Camera footage was a focus of Medvin’s objections.

“[T]o say that all video from security cameras in the Capitol, especially ones that show the defendant’s alleged criminal conduct, are subject to secrecy unless the government has already made those images public, is an unreasonable infringement on the defendant’s Sixth Amendment right to a public trial,” Medvin argued. “The government cannot restrict Mr. Anderson’s ability to defend his conduct using the government’s evidence under the blanket designations ‘Sensitive or Highly Sensitive.’”

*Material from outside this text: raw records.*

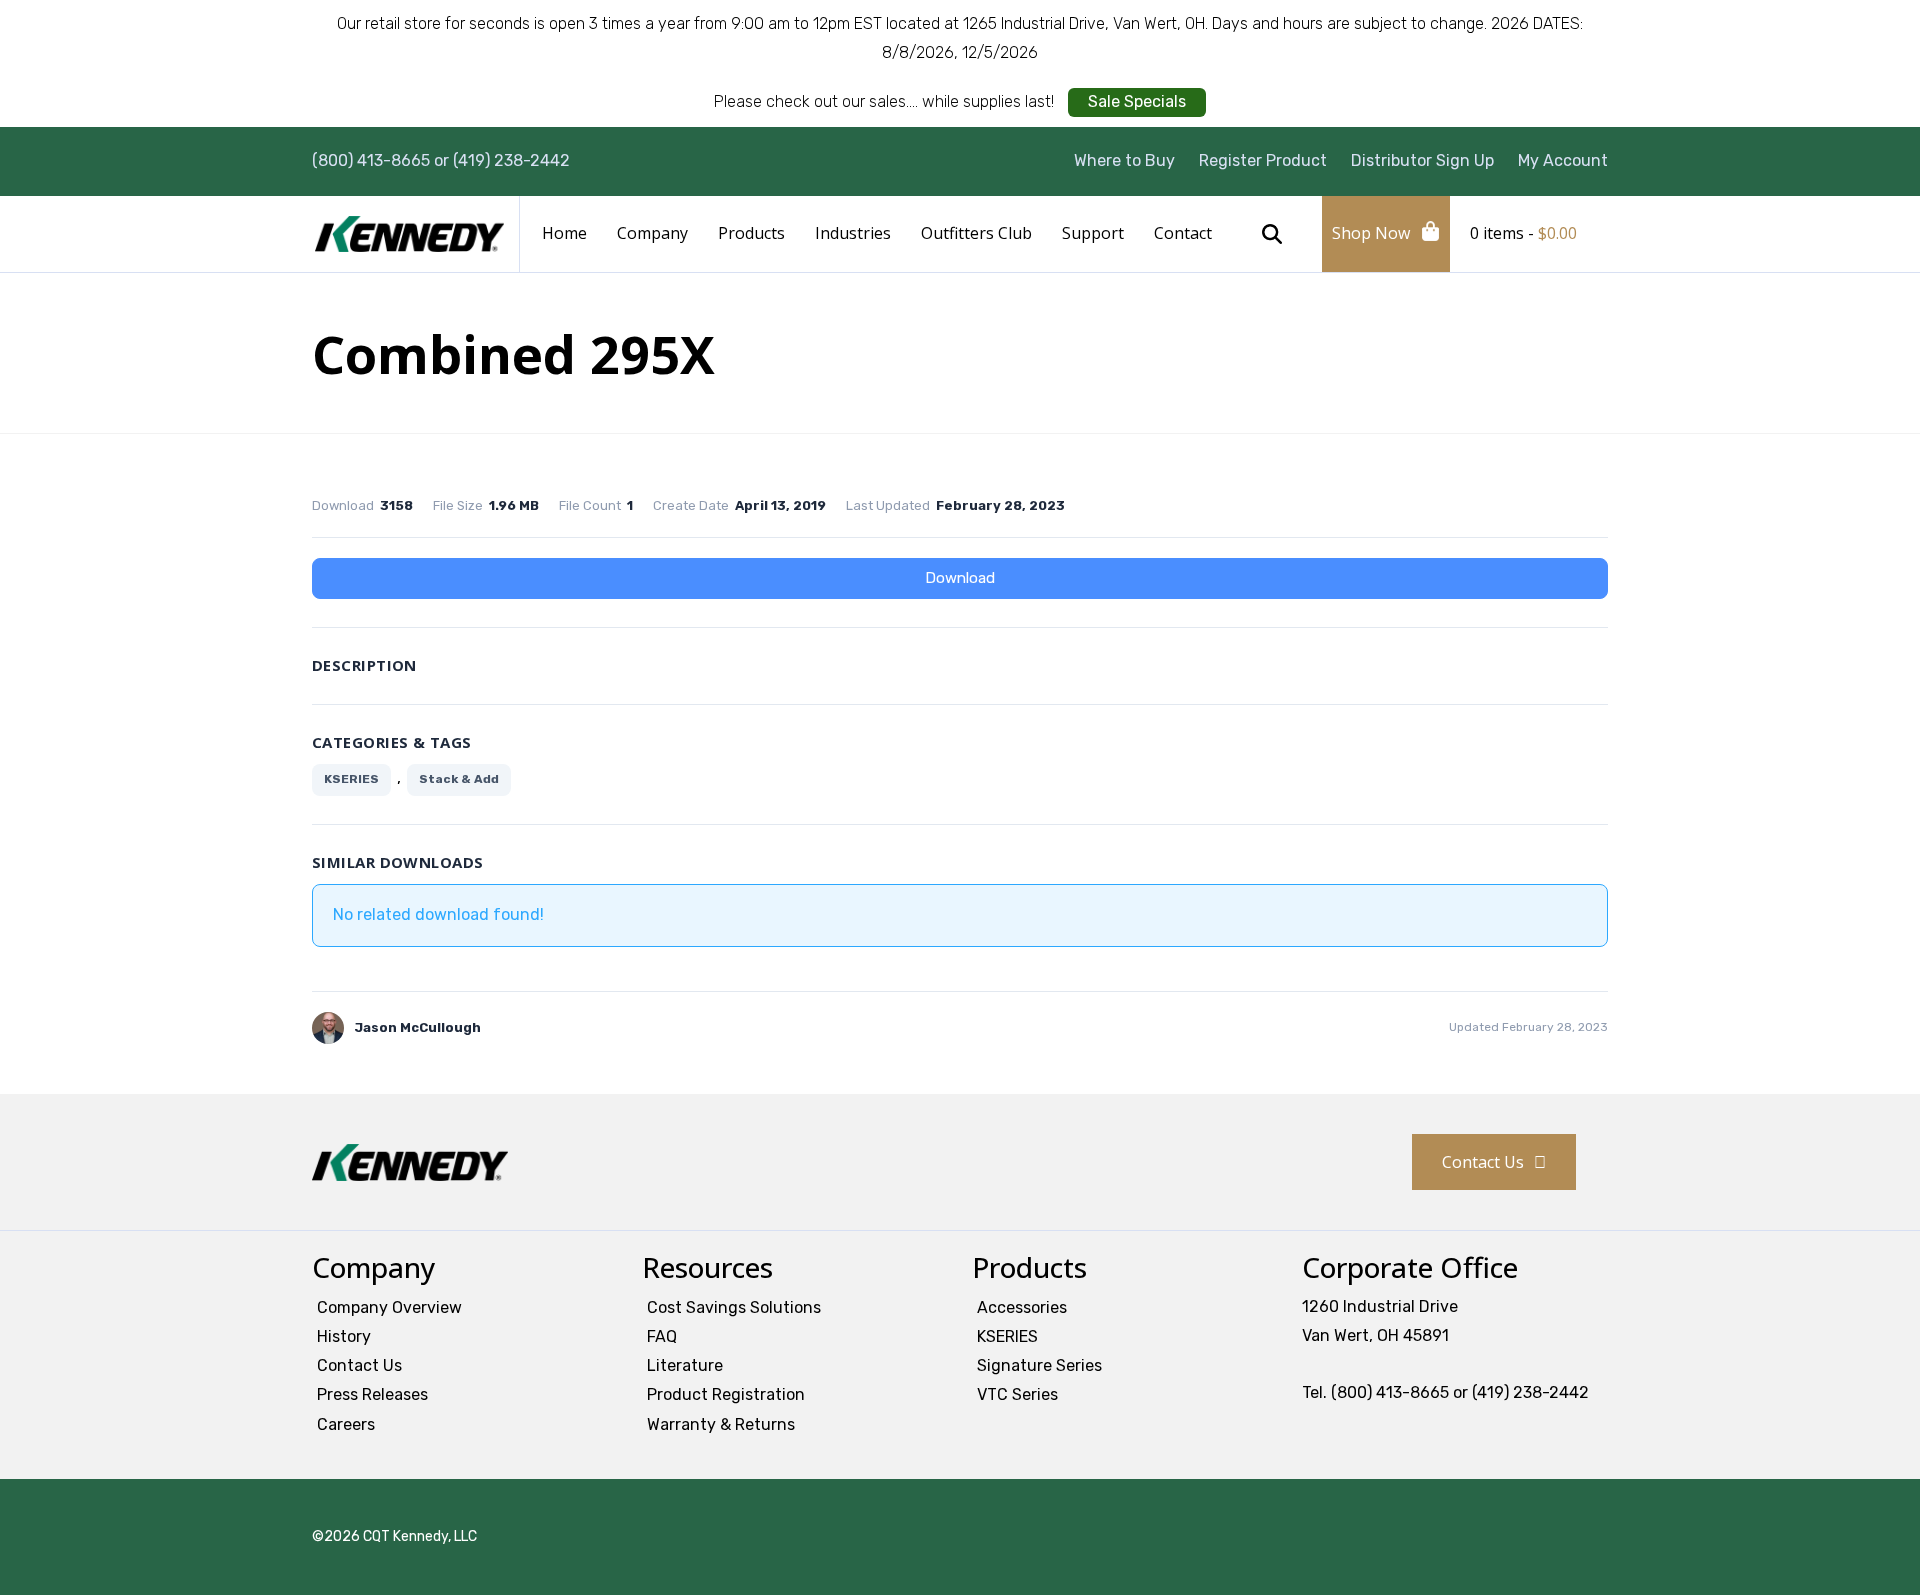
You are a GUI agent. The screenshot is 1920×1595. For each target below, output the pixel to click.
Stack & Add (459, 779)
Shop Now (1371, 233)
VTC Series (1017, 1394)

Images from both security cameras and police body cameras were used in a filing called a statement of facts that an FBI agent assembled to make a case for charging Anderson, who appears to be recorded entering the Capitol with protesters, then holding a police officer's shield, struggling in the crowd and being helped by police toward medical attention after an asthma attack apparently triggered by pepper spray.

Juman answered Mevin's argument by saying the prosecution “has no objection to the defense using still shots from [video] footage in pleadings just as the government has done.”